Almost a decade ago, members of the faculty, administration, and student body at Hope College started a conversation about adding a program of peace studies at the Holland, Mich. campus. Last fall, the process reached an important milestone when the first “introduction to peace studies” course was offered to Hope’s 3,400 students, part of the school’s first ever peace and justice minor.
Administration officials talked about the difficulties in starting any new program at the college level. “First, you have to make a good argument as to why the program is needed at all,” said Alfredo Gonzales, Hope’s dean for international and multicultural education, who took part in those early discussions. “It’s difficult to introduce one more program at a liberal arts institute where there’s just an abundance of programs. In what ways are we going to add a program without adding another burden to our students?”

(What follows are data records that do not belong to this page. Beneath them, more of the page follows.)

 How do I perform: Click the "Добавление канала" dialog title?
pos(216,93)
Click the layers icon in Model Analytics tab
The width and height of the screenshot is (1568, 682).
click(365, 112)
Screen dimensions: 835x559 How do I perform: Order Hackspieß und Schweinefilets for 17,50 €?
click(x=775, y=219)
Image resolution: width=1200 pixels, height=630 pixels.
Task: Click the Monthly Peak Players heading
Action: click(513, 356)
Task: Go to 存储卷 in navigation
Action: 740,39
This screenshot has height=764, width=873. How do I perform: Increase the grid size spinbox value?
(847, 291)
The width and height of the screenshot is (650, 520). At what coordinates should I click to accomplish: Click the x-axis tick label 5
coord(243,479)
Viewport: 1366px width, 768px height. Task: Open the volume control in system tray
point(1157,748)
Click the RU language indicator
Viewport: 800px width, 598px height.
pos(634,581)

And that’s just the start of the process.
Once people at Hope decided that a peace and justice curriculum was indeed a good idea, Gonzales said they dove headfirst into logistical questions, such as whether Hope wanted to start with a full-fledged program or if they wanted to introduce it incrementally. Furthermore, they had to figure out which departments ought to be involved in creating such a multidisciplinary effort and what the academic requirements would be.
The process included many conversations among a lot of people, Gonzales told Sojourners, but he said he knew it would be worth it, and that a peace studies program was a natural fit for a school affiliated with the Reformed Church in America. “If we look at our mission statement, it says that Hope College is to educate students for lives of service and leadership in global society,” he said. “So in that framework, this program looks at questions of reconciliation in a world that is deeply torn and is injuring people from the very youngest to the very oldest in ways that we don’t even understand yet.”
Drawing on best practices
In a sense, peace studies is part of Hope College’s legacy: Iconic peace activist A.J. Muste graduated from Hope in 1905. The Dutch-American Muste would go on to be executive director of the Fellowship of Reconciliation—an interfaith peace organization—and to mentor Martin Luther King Jr. In the late ’50s, Muste protested New York City’s civil defense drills alongside Catholic Worker co-founder Dorothy Day, and in 1964, Muste participated in a retreat with a group of renowned peace activists, including Trappist monk Thomas Merton and Jesuit priest Daniel Berrigan.
As an academic field, irenology—the study of peace—is thought to have its formal genesis in mid-20th century Europe with the advent of peace research institutes. In the United States, the first institutions to teach peace were colleges and universities with ties to the historic peace churches: the Mennonites, the Quakers, and the Church of the Brethren.